Norfolk Southern Corp. has announced a charge of $416 million in relation to the train derailment that occurred in East Palestine, Ohio. This brings the total costs associated with the incident to $803 million.

The $416 million charge comes after a previous $387 million charge related to the East Palestine derailment during the company's first fiscal quarter.

No casualties or injuries were reported during the derailment on February 3rd, but it was a major setback for Norfolk Southern and the rail industry as a whole. The incident involved 11 tank cars carrying hazardous materials, which subsequently ignited and caused fires that damaged an additional 12 railcars, according to the National Transportation Safety Board.

During a conference call to discuss the second-quarter results, Norfolk Southern CEO Alan Shaw stated, "Adversity reveals character and tests resolve. We continue to deliver on our commitment to make things right for the people of East Palestine and the surrounding communities."

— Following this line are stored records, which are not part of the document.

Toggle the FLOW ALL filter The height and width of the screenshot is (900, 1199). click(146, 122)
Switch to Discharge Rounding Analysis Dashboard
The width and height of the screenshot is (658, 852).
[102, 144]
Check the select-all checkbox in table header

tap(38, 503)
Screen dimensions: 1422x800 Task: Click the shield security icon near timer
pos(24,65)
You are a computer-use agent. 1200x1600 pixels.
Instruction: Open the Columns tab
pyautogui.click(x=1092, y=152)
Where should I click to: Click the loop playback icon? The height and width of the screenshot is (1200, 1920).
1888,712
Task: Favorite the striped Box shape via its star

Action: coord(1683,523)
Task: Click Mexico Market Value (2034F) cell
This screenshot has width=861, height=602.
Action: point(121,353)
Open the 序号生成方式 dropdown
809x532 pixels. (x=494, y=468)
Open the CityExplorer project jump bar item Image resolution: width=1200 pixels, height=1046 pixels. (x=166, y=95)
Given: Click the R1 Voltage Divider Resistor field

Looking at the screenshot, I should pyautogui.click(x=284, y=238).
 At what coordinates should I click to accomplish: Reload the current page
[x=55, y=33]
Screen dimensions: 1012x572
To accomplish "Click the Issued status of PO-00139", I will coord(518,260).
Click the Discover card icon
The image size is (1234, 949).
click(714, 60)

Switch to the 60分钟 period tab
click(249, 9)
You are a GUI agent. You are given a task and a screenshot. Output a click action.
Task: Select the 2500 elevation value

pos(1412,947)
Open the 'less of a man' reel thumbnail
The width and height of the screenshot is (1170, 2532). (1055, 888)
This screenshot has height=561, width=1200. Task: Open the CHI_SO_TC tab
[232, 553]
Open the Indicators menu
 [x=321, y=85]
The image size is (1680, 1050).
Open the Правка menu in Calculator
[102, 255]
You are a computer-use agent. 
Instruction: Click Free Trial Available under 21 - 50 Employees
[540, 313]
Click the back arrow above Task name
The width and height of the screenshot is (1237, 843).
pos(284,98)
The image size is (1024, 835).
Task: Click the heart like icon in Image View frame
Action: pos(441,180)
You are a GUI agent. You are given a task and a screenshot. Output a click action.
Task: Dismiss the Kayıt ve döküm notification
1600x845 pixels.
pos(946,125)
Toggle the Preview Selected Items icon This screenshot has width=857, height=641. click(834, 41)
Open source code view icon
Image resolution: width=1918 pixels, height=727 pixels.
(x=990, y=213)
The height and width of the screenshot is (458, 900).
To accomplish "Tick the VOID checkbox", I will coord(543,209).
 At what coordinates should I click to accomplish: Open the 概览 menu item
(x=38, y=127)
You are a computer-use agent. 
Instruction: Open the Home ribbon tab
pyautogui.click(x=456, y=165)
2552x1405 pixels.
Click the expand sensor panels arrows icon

In the second quarter, the carrier reported income of $576 million from its railway operations, including the $416 million charge associated with the East Palestine incident. This represents a 55% decline compared to the same period last year when the income was $1.3 billion.

Despite this setback, shares of Norfolk Southern experienced a slight increase of 0.2% on Thursday, while the S&P 500 index saw a gain of 0.5%. However, the company's stock has fallen 3.7% in 2023.

The East Palestine derailment has led to legal action against Norfolk Southern, as they have been sued by both the Justice Department and the EPA. The company is committed to addressing the situation and has enlisted Atkins Nuclear Secured to lead a safety review.